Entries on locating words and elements
⟨
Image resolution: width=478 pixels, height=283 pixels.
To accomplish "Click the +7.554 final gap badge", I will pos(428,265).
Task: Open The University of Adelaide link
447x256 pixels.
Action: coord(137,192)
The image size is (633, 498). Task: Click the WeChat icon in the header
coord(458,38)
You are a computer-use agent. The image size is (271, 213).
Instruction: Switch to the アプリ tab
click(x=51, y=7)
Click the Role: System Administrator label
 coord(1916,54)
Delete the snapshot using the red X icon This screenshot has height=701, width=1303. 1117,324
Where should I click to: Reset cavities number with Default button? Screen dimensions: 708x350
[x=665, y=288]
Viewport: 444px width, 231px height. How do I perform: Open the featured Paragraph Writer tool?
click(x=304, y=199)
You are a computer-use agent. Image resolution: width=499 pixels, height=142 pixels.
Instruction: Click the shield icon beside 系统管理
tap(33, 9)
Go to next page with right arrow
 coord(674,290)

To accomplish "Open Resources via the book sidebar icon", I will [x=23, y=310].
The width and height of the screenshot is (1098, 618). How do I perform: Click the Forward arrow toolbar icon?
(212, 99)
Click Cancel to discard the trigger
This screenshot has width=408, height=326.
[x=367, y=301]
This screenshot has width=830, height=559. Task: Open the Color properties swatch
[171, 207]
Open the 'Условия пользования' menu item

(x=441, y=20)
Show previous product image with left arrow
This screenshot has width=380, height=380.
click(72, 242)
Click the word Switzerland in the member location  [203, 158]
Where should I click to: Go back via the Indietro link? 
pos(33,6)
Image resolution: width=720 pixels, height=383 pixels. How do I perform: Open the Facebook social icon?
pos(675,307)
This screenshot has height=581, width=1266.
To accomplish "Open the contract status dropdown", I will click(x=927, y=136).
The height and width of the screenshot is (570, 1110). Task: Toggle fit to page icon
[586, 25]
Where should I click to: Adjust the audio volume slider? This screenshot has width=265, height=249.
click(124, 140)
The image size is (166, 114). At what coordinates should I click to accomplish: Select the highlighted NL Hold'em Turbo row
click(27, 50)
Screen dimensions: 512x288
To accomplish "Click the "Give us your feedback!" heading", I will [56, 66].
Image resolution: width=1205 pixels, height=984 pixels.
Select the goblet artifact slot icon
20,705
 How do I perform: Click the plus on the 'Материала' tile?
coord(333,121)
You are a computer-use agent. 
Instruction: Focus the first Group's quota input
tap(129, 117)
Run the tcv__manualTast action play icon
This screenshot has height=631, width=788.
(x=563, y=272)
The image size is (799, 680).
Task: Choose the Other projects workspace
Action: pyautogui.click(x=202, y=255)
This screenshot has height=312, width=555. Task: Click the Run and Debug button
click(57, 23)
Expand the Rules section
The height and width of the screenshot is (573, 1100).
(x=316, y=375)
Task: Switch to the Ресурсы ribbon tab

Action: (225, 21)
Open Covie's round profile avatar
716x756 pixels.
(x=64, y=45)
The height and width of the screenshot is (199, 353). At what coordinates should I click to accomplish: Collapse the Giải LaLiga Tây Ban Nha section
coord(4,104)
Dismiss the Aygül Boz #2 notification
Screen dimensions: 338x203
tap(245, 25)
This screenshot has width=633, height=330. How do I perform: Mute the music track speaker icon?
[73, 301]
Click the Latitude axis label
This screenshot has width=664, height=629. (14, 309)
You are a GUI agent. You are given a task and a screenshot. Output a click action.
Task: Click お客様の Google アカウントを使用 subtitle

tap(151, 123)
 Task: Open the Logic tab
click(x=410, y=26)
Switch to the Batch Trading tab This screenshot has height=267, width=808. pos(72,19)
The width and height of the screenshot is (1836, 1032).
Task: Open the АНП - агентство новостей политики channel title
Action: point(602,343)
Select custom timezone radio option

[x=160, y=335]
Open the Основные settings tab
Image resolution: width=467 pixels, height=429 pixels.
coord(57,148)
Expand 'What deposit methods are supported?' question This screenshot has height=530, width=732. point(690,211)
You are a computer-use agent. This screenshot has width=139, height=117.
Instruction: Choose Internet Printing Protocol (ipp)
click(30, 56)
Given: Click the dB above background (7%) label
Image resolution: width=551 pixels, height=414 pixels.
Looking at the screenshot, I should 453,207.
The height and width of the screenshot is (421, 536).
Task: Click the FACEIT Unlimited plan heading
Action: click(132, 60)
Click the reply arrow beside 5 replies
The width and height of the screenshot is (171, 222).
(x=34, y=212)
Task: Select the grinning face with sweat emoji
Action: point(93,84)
⟩
• STATED PROBLEM: Render all of the data above as a numbered list, omitting any blank lines.

• PROBLEM SOLUTION:
1. Image resolution: width=478 pixels, height=283 pixels.
2. To accomplish "Click the +7.554 final gap badge", I will pos(428,265).
3. Task: Open The University of Adelaide link
4. 447x256 pixels.
5. Action: coord(137,192)
6. The image size is (633, 498). Task: Click the WeChat icon in the header
7. coord(458,38)
8. You are a computer-use agent. The image size is (271, 213).
9. Instruction: Switch to the アプリ tab
10. click(x=51, y=7)
11. Click the Role: System Administrator label
12.  coord(1916,54)
13. Delete the snapshot using the red X icon This screenshot has height=701, width=1303. 1117,324
14. Where should I click to: Reset cavities number with Default button? Screen dimensions: 708x350
15. [x=665, y=288]
16. Viewport: 444px width, 231px height. How do I perform: Open the featured Paragraph Writer tool?
17. click(x=304, y=199)
18. You are a computer-use agent. Image resolution: width=499 pixels, height=142 pixels.
19. Instruction: Click the shield icon beside 系统管理
20. tap(33, 9)
21. Go to next page with right arrow
22.  coord(674,290)
23. To accomplish "Open Resources via the book sidebar icon", I will [x=23, y=310].
24. The width and height of the screenshot is (1098, 618). How do I perform: Click the Forward arrow toolbar icon?
25. (212, 99)
26. Click Cancel to discard the trigger
27. This screenshot has width=408, height=326.
28. [x=367, y=301]
29. This screenshot has width=830, height=559. Task: Open the Color properties swatch
30. [171, 207]
31. Open the 'Условия пользования' menu item
32. (x=441, y=20)
33. Show previous product image with left arrow
34. This screenshot has width=380, height=380.
35. click(72, 242)
36. Click the word Switzerland in the member location  [203, 158]
37. Where should I click to: Go back via the Indietro link? 
38. pos(33,6)
39. Image resolution: width=720 pixels, height=383 pixels. How do I perform: Open the Facebook social icon?
40. pos(675,307)
41. This screenshot has height=581, width=1266.
42. To accomplish "Open the contract status dropdown", I will click(x=927, y=136).
43. The height and width of the screenshot is (570, 1110). Task: Toggle fit to page icon
44. [586, 25]
45. Where should I click to: Adjust the audio volume slider? This screenshot has width=265, height=249.
46. click(124, 140)
47. The image size is (166, 114). At what coordinates should I click to accomplish: Select the highlighted NL Hold'em Turbo row
48. click(27, 50)
49. Screen dimensions: 512x288
50. To accomplish "Click the "Give us your feedback!" heading", I will [56, 66].
51. Image resolution: width=1205 pixels, height=984 pixels.
52. Select the goblet artifact slot icon
53. 20,705
54.  How do I perform: Click the plus on the 'Материала' tile?
55. coord(333,121)
56. You are a computer-use agent. 
57. Instruction: Focus the first Group's quota input
58. tap(129, 117)
59. Run the tcv__manualTast action play icon
60. This screenshot has height=631, width=788.
61. (x=563, y=272)
62. The image size is (799, 680).
63. Task: Choose the Other projects workspace
64. Action: pyautogui.click(x=202, y=255)
65. This screenshot has height=312, width=555. Task: Click the Run and Debug button
66. click(57, 23)
67. Expand the Rules section
68. The height and width of the screenshot is (573, 1100).
69. (x=316, y=375)
70. Task: Switch to the Ресурсы ribbon tab
71. Action: (225, 21)
72. Open Covie's round profile avatar
73. 716x756 pixels.
74. (x=64, y=45)
75. The height and width of the screenshot is (199, 353). At what coordinates should I click to accomplish: Collapse the Giải LaLiga Tây Ban Nha section
76. coord(4,104)
77. Dismiss the Aygül Boz #2 notification
78. Screen dimensions: 338x203
79. tap(245, 25)
80. This screenshot has width=633, height=330. How do I perform: Mute the music track speaker icon?
81. [73, 301]
82. Click the Latitude axis label
83. This screenshot has width=664, height=629. (14, 309)
84. You are a GUI agent. You are given a task and a screenshot. Output a click action.
85. Task: Click お客様の Google アカウントを使用 subtitle
86. tap(151, 123)
87.  Task: Open the Logic tab
88. click(x=410, y=26)
89. Switch to the Batch Trading tab This screenshot has height=267, width=808. pos(72,19)
90. The width and height of the screenshot is (1836, 1032).
91. Task: Open the АНП - агентство новостей политики channel title
92. Action: point(602,343)
93. Select custom timezone radio option
94. [x=160, y=335]
95. Open the Основные settings tab
96. Image resolution: width=467 pixels, height=429 pixels.
97. coord(57,148)
98. Expand 'What deposit methods are supported?' question This screenshot has height=530, width=732. point(690,211)
99. You are a computer-use agent. This screenshot has width=139, height=117.
100. Instruction: Choose Internet Printing Protocol (ipp)
101. click(30, 56)
102. Given: Click the dB above background (7%) label
103. Image resolution: width=551 pixels, height=414 pixels.
104. Looking at the screenshot, I should 453,207.
105. The height and width of the screenshot is (421, 536).
106. Task: Click the FACEIT Unlimited plan heading
107. Action: click(132, 60)
108. Click the reply arrow beside 5 replies
109. The width and height of the screenshot is (171, 222).
110. (x=34, y=212)
111. Task: Select the grinning face with sweat emoji
112. Action: point(93,84)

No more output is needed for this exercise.